Master’s Degree Awarded to Ms. Khawla Abdullah in Information Technology

Ms. Khawla Ali Ahmed Abdullah was awarded a Master’s degree in Information Technology for her thesis titled “An Integrated Machine Learning and Intrusion Detection System Model for Enhancing Cloud Computing Security,” which was submitted to Faculty of Computer and Information Technology – Sana’a University. The defense was held on 09-08-2025.
The MA Viva-voce Committee, which was formed based on a resolution issued by the Post-Graduate Studies and Scientific Research Council, consisted of the following members:
- Main Supervisor: Prof. Sharaf Al-Hamdi
- Internal Examiner and Chair: Prof. Adnan Al-Mutawakil
- External Examiner: Prof. Jamil Rashed Qaed
The thesis aimed to develop an integrated machine learning-based intrusion detection model to enhance cloud computing security. This was achieved by identifying research gaps, utilizing appropriate machine learning algorithms, developing a comprehensive model that combines machine learning algorithms with feature selection methods, and evaluating its performance using standard datasets. The goal was to achieve a high detection rate, improved accuracy, and a low false alarm rate.
The thesis reached several conclusions, including:
- Improved Cloud Security: The integration of Intrusion Detection Systems (IDS) with Machine Learning (ML) techniques significantly enhances threat detection capabilities.
- Research Findings: The use of NSL-KDD and UNSW-NB15 datasets showed that ensemble models (such as DT+RF+GB and DT+RF+SVM) outperform individual classifiers, with accuracy reaching up to 100%.
- Feature Selection: Information-based feature selection techniques maintained high accuracy and increased computational efficiency.
- Importance of Hybrid Selection: Models relying solely on specific features, such as RF, showed a decline in performance.
The researcher also presented several recommendations in her thesis, including:
- Prioritize Ensemble Methods: Use models like DT+RF+GB to achieve an optimal balance between accuracy and flexibility.
- Employ Hybrid Feature Selection: Combine human and statistical methods to reduce features while maintaining accuracy.

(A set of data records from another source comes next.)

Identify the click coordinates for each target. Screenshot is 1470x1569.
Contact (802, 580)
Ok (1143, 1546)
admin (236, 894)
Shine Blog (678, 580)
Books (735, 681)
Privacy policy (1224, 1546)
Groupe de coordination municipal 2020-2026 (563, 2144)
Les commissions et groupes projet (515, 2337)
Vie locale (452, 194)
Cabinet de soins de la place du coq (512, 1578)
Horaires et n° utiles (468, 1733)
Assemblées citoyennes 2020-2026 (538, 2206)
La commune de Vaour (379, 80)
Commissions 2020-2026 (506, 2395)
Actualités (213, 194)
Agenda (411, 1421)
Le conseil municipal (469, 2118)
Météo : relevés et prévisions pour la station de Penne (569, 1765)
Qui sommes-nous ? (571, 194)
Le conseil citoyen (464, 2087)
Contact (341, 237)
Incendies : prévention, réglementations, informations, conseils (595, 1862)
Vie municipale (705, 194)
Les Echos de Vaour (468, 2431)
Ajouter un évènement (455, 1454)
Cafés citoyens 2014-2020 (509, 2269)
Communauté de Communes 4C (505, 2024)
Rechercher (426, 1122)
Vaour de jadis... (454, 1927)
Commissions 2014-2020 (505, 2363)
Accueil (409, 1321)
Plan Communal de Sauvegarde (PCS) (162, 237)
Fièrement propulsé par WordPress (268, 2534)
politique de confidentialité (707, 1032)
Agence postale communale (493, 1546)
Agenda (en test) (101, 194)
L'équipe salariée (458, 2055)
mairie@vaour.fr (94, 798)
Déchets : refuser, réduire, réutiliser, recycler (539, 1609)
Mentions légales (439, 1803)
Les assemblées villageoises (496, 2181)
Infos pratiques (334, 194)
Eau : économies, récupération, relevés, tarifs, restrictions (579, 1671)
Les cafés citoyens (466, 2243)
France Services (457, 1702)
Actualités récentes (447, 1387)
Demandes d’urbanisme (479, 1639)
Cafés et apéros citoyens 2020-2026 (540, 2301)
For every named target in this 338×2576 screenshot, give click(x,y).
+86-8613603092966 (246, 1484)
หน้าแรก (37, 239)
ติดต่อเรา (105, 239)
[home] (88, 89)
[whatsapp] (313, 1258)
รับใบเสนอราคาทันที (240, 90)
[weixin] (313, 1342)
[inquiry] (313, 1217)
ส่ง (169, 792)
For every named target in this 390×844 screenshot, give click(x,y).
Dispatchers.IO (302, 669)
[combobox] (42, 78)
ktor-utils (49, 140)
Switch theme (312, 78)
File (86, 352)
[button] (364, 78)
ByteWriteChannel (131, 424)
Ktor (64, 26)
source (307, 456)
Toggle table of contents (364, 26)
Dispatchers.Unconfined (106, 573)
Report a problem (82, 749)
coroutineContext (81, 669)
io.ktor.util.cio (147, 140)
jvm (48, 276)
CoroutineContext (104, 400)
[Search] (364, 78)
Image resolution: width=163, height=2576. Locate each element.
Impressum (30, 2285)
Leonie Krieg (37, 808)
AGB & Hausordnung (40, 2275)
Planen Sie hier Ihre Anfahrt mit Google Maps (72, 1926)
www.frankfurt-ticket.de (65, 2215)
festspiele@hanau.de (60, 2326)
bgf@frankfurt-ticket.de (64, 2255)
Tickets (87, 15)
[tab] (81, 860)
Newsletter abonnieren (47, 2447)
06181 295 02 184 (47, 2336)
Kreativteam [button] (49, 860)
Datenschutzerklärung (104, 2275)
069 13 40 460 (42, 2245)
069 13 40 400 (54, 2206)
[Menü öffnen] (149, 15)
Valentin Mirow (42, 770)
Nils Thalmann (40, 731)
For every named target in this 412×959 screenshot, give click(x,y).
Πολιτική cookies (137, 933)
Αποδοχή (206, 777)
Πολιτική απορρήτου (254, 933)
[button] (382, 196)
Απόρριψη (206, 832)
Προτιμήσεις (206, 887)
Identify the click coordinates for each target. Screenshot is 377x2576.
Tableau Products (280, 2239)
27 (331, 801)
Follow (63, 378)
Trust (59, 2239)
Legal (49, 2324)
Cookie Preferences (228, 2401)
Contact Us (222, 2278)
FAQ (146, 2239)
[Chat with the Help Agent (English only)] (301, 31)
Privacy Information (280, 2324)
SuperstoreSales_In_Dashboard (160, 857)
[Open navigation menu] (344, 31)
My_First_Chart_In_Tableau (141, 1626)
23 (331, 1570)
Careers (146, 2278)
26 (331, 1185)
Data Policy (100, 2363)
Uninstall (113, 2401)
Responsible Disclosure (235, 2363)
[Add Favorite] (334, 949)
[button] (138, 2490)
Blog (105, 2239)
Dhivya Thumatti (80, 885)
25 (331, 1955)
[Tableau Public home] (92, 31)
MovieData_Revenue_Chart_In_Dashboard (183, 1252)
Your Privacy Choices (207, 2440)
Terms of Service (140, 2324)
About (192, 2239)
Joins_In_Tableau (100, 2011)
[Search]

- Avoid Over-reliance on NB with Limited Features: Performance deteriorates with certain feature choices.
- Improve Dataset Characteristics: Adjust feature selection and models based on the characteristics of the data used.
- Future Research: Explore deep learning and hybrid techniques on these datasets and evaluate their potential application in real-world scenarios.
The thesis was examined and recommended by the Viva-Voce Committee for acceptance and approval. The defense was attended by a number of academics, researchers, interested individuals, in addition to the candidate’s colleagues and family members.